Confidence Score for a Single Proportion

Question

I was asked to calculate a confidence score for a single proportion representing a conversion rate. I saw a lot of documents that calculate confidence intervals for proportions based on the binomial distribution; however I did not see any material for a single conversion (or proportion).
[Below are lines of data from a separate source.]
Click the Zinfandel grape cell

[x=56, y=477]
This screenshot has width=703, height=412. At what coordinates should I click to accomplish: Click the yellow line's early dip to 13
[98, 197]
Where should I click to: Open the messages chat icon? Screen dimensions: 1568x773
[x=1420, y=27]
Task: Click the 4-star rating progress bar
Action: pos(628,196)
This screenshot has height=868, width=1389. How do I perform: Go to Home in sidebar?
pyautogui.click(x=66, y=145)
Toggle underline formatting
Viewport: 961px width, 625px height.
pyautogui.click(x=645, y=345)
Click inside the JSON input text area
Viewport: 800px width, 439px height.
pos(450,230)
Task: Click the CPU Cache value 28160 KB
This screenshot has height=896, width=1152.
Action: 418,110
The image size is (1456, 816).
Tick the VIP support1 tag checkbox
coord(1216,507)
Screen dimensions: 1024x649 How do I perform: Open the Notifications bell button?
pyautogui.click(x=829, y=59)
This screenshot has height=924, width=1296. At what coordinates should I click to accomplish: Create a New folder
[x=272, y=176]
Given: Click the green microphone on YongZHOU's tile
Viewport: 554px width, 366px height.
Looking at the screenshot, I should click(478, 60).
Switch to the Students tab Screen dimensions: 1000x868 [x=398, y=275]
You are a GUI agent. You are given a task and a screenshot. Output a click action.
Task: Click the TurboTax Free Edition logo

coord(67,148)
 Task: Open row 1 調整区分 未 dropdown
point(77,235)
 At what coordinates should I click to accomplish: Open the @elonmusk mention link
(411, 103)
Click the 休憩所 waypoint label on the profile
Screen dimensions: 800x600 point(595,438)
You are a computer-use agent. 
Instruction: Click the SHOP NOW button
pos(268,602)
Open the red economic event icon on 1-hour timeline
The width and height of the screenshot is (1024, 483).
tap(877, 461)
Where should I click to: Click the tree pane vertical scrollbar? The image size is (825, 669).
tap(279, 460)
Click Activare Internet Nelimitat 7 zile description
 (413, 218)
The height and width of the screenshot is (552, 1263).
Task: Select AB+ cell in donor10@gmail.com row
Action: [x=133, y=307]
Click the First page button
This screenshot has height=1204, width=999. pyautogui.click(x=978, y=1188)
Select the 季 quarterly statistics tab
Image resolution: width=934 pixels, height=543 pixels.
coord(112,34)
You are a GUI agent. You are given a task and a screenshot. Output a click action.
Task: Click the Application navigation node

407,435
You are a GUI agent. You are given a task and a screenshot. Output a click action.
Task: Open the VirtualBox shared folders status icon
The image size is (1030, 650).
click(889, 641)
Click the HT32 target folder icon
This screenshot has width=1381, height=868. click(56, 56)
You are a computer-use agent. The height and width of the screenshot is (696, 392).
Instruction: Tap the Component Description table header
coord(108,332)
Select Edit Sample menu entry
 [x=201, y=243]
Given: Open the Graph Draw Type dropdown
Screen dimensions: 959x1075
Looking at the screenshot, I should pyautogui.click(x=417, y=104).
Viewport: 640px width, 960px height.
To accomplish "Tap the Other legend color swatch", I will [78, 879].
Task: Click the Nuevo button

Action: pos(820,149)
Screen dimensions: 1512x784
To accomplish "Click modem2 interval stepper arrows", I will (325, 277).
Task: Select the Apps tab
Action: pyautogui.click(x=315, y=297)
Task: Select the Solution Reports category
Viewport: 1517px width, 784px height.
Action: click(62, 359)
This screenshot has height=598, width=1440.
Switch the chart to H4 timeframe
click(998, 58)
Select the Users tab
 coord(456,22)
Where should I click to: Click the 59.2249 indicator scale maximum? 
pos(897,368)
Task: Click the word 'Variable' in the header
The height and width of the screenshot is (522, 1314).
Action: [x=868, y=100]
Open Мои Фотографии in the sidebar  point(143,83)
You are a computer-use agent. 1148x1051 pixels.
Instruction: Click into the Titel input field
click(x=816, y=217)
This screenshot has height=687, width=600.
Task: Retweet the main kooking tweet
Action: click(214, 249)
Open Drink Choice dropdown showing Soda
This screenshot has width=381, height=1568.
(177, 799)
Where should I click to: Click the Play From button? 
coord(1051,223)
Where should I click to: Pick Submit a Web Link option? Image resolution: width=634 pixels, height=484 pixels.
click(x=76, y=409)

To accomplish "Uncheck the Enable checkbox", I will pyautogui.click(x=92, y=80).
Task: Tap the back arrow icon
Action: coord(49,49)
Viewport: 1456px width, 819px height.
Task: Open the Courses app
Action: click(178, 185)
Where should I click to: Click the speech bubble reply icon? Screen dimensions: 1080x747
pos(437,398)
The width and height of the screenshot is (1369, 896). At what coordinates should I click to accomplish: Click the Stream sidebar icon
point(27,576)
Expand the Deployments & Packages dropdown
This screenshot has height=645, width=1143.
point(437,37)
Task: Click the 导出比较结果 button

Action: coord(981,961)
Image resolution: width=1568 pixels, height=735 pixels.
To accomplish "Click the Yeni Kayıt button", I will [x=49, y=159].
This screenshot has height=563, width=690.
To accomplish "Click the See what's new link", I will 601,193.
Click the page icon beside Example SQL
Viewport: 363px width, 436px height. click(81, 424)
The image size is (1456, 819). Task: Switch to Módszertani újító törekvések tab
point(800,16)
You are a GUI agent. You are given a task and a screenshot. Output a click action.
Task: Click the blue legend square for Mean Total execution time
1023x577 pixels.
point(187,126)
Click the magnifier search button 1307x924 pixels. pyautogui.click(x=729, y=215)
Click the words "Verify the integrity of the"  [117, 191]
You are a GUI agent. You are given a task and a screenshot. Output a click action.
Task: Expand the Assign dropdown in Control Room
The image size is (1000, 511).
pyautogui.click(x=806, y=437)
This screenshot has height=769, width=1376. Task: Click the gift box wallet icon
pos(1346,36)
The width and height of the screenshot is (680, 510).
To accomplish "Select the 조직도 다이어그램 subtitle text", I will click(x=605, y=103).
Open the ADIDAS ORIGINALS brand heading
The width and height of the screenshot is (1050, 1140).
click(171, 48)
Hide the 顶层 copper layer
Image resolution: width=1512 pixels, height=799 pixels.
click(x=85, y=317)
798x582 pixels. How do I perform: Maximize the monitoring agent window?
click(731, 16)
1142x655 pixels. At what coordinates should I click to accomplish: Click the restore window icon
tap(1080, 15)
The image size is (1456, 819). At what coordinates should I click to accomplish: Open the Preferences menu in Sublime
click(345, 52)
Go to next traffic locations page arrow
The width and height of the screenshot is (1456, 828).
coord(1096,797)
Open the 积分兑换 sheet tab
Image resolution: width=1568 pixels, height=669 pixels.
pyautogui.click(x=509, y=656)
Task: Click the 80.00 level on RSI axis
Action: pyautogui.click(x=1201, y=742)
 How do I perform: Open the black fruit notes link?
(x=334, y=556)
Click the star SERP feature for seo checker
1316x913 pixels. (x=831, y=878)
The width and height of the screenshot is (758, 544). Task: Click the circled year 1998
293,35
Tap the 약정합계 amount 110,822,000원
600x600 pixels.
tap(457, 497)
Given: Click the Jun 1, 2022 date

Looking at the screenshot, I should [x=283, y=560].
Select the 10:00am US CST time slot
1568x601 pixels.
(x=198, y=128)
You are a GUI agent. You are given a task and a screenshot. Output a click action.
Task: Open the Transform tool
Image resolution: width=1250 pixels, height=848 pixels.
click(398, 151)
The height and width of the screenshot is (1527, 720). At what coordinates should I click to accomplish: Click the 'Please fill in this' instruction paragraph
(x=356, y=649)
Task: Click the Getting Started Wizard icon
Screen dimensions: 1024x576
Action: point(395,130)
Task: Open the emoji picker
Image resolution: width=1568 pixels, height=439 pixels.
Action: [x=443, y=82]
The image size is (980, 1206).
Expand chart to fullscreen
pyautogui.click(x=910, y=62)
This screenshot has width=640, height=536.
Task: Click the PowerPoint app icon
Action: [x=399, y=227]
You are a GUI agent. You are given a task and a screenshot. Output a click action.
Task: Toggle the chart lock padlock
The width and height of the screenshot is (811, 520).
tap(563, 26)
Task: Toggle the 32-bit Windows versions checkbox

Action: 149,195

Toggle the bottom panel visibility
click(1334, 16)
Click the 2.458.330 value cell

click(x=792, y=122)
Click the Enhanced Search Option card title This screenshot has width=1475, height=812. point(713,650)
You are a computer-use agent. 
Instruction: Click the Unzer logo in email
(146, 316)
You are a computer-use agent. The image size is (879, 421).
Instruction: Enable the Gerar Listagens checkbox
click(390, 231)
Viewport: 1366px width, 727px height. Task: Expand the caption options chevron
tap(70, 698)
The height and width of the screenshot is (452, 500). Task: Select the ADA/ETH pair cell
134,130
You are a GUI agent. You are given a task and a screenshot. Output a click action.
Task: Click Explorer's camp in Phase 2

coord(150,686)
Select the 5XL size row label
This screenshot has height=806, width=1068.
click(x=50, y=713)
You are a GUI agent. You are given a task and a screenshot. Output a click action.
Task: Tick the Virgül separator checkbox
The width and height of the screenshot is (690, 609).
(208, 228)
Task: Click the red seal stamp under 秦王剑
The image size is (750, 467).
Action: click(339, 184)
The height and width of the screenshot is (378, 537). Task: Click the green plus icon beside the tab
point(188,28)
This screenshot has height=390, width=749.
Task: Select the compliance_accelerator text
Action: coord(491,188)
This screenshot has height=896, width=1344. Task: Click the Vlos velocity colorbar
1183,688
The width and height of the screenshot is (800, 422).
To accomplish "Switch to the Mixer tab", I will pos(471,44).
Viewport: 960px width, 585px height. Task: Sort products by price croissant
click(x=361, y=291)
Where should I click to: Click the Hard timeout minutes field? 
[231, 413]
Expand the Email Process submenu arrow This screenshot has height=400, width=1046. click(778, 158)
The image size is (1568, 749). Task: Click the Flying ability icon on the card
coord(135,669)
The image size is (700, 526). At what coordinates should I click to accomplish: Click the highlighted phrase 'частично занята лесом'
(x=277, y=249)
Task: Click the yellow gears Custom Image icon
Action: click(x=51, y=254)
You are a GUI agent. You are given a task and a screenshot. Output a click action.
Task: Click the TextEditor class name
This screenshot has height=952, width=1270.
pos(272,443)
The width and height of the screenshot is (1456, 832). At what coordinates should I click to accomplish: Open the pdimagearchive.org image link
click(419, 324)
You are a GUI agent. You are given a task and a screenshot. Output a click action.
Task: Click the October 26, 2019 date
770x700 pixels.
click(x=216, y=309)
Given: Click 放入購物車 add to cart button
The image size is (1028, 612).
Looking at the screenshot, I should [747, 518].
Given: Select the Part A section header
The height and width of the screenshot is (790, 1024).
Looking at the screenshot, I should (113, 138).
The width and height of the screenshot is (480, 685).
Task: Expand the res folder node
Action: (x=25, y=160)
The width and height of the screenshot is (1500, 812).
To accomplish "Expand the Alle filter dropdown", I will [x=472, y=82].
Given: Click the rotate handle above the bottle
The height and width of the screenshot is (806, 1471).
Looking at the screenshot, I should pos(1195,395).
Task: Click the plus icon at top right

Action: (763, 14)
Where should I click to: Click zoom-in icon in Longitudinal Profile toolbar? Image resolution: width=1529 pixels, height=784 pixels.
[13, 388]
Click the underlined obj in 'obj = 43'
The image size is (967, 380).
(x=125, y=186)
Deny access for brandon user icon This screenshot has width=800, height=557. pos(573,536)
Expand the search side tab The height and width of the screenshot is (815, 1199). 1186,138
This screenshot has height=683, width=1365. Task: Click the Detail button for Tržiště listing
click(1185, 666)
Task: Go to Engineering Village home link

If $X \sim Bin(n,p)$, with large sample size normal approx to binomial is valid, then

$$ \hat{p} \leadsto \mathcal{N}\bigg( p, \sqrt{\frac{p(1-p)}{n}} \bigg) $$

Using this approximation, I saw statistical significance involving a second ratio (through $z$-scores) can be calculated, etc. However, can any error metric be calculated for a single proportion? Ideally this metric would be a number between 0% and 100%.

What do you mean by single proportion? Isn't your proportion based on many observations? — soakley, Jun 27 '13 at 15:32
An example: 100 kids take a test, 30 pass it. The proportion I have is 0.3. There isn't another one to compare against; I need to report some kind of error rate for this single proportion. — BBSysDyn, Jun 27 '13 at 15:34
In your example, $n$ would be 100 and $\hat p$ is 0.3 Then you could use the textbook formula to get a confidence interval around the 0.3 — soakley, Jun 27 '13 at 15:38
... and in R, `binom::binom.confint` provides a whole bunch of these. — cbeleites unhappy with SX, Jun 27 '13 at 18:06

COOLSerdash · Accepted Answer · 2013-06-27T21:02:34.227

I think what you want is a confidence interval for a proportion. How to calculate a confidence interval for a proportion is an astonishingly controversial matter and there are many different approaches. The Wikipedia page lists several of those approaches.

In their paper, Agresti and Coull show that what they call the score confidence interval performs well, even when the sample size is small. The paper from Brown et al. (2001) Interval estimation for a binomial proportion calls it the Wilson interval because it was first introduced by Edwin Bidwell Wilson in his paper in 1927. In addition, the confidence interval has the convenient property that the endpoints are always within 0 and 100% which is not the case for the much-used Wald confidence interval.

In summary (thanks to @NickCox): the normal approximation (Wald interval) is often inappropriate and other approaches should be used, such as the Wilson interval. For other valid alternatives consult the paper of Brown et al. (2001).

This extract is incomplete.